Eu não sei o seu nome, mas isso não faz tanta diferença agora. Me interessa mais saber que tipo de gente é você? Será que tem filhos? Filhas! O que seria capaz de fazer com elas? Quantos sonhos você já estragou?

Me preocupa imaginar que você pode ser qualquer um que anda por aí vomitando regras para sociedade. Pode ser considerado um pai de família, um bom marido, um bom filho. Pode nem ser tudo isso, mas dificilmente foi desmascarado como um abusador, aproveitador, estuprador (?), destruidor de sonhos.
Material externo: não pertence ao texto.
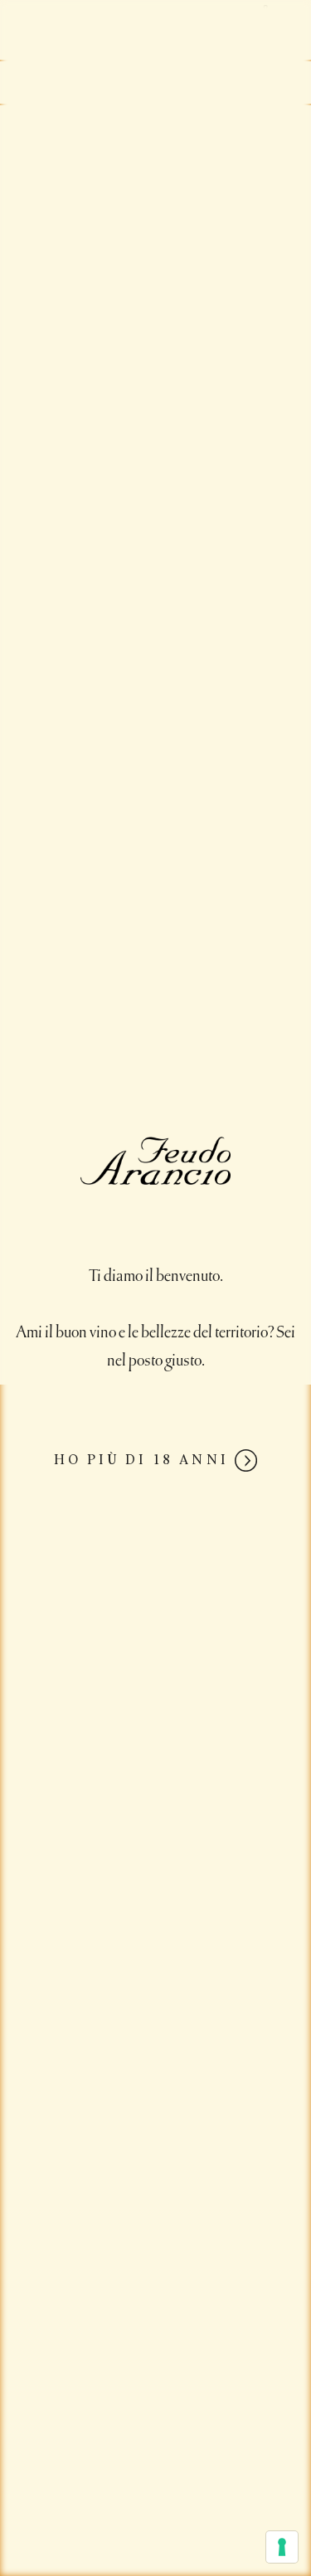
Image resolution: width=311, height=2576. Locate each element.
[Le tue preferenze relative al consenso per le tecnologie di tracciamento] (282, 2547)
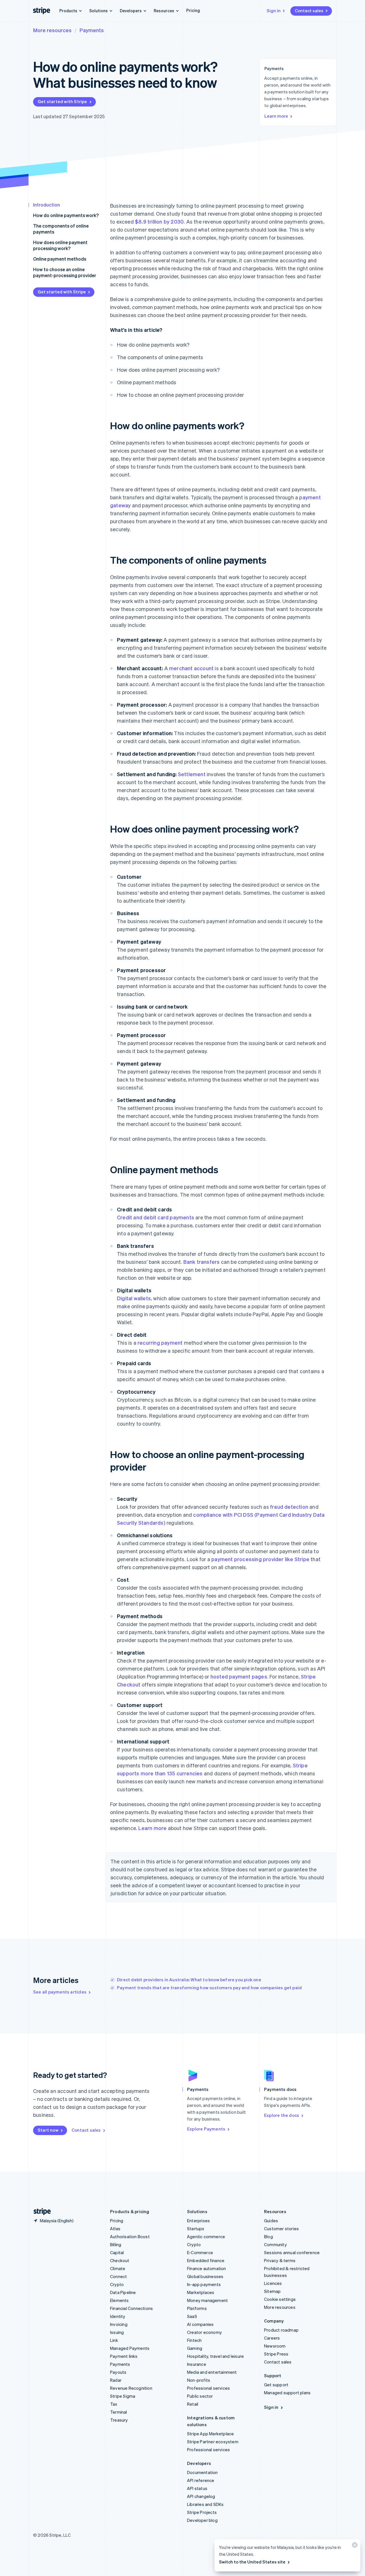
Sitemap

O bloqueio que você causou naquela menina há 15 anos, só começa a ser desfeito agora, mas ainda lentamente. “É como uma coisa me segurando, dizendo que eu não sou capaz”, diz.

Mas ela é capaz, sim. Ela é maior do que o dano que você causou. E um dia você ainda verá aquela menina, hoje uma mulher, voltando a competir e, melhor, vencendo. E eu espero que você olhe pra ela, no topo do pódio, e lembre de tudo que fez. E que o remorso seja tão grande, a ponto de transformar você em um ser humano de verdade.

*Essa história é real. A vítima autorizou o blog a contá-la e leu o texto antes da publicação. "É preciso se libertar para dar continuidade ao meu sonho", disse ela.